Creativity tears at the straitjacket   




Among those loudly critical of burgeoning Rock'n'Roll, were old guard musical rivals who watched resentfully as the upstart's popularity bloomed.

Author James Wierzbicki, in his 2016 Music In the Age of Anxiety, recorded that songwriter/orchestra leader/ASCAP member Billy Rose termed nascent Rock'n'Roll songs "obscene junk, pretty much on a level with dirty comic books."

Per Wierzbecki, other notable avowed foes of the new music included Tony Bennett, Perry Como, Bob Crosby, Mel Torme, and Paul Whiteman. Commendable talents, all.
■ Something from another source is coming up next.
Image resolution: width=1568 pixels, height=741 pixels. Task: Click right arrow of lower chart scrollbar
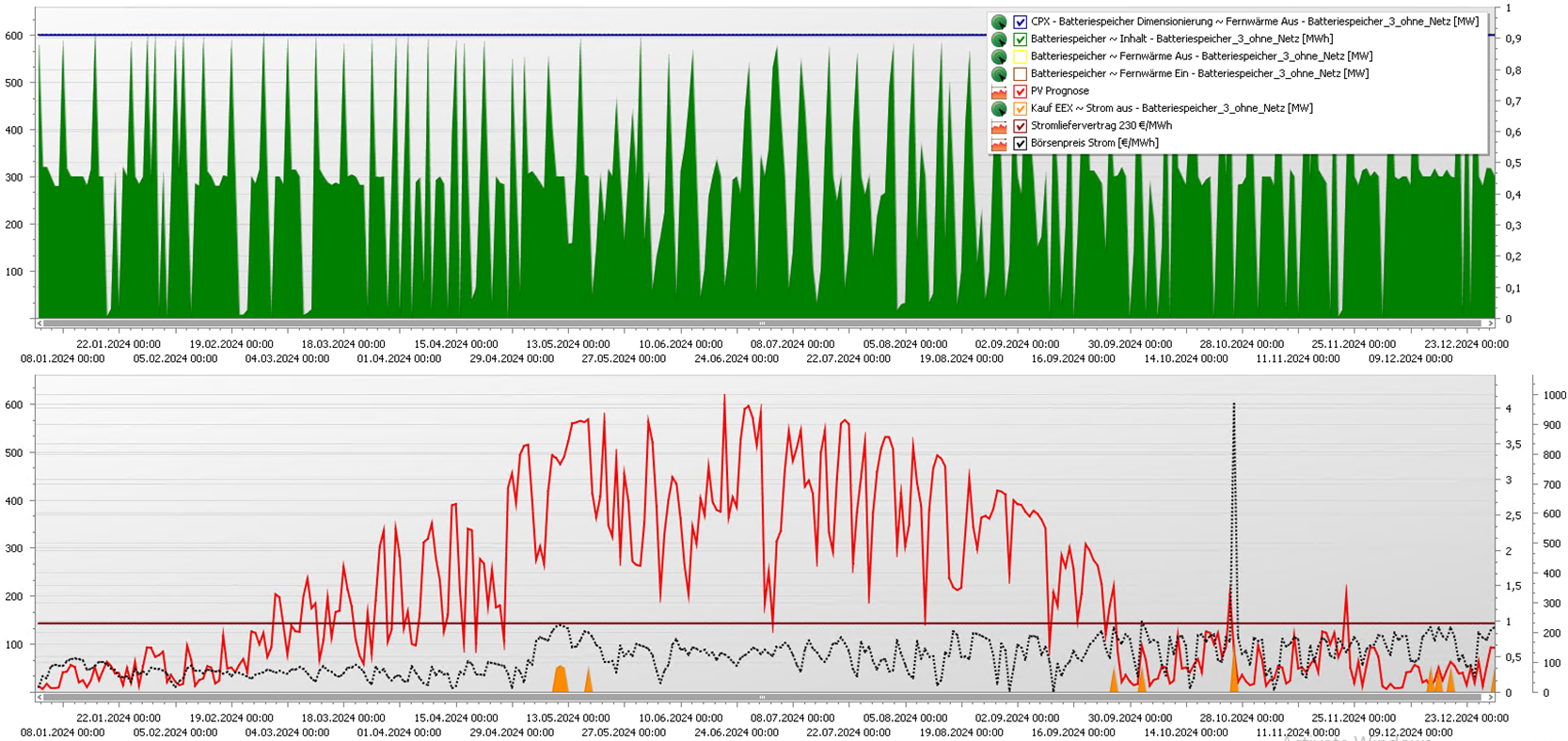1490,698
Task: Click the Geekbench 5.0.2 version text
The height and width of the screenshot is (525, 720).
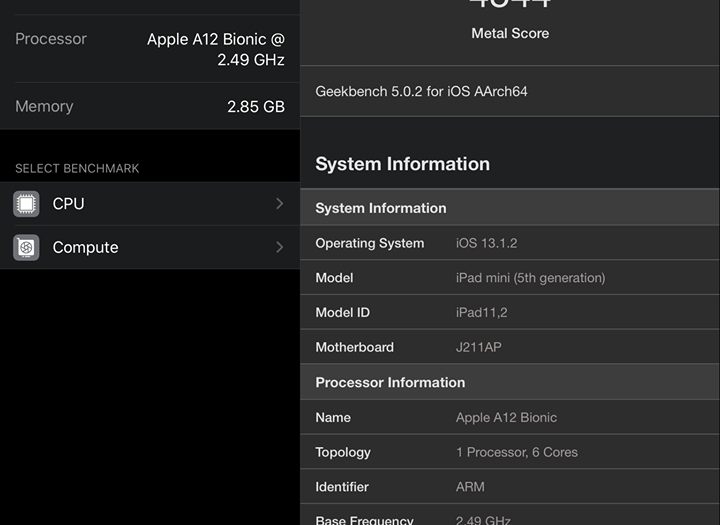Action: 421,91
Just not terribly open-minded in music appreciation.

Ol' Blue Eyes, jacket slung over one shoulder, was caustic: “It fosters almost totally negative and destructive reactions in young people. It smells phony and false. It is sung, played and written for the most part by cretinous goons and by means of its almost imbecilic reiterations and sly, lewd - in fact, plain dirty - lyrics, and as I said before, it manages to be the martial music of every sideburned delinquent on the face of the earth..."

Broadway composer Meredith Wilson (of Music Man renown) notoriously derided Rock'n'Roll as "utter garbage" that "should not be confused with anything related to music or verse."

Scolds were surely apprehensive about personal career sustainability, given the change in public preferences then unfolding. Too, they must have been embittered by success in their field accruing to those they regarded as inferiors, both musically and socially.

Their hidebound, rigid definition of musician -- someone able to read and reproduce on a moment's notice any notes in any style set before them -- was passing from common acceptance.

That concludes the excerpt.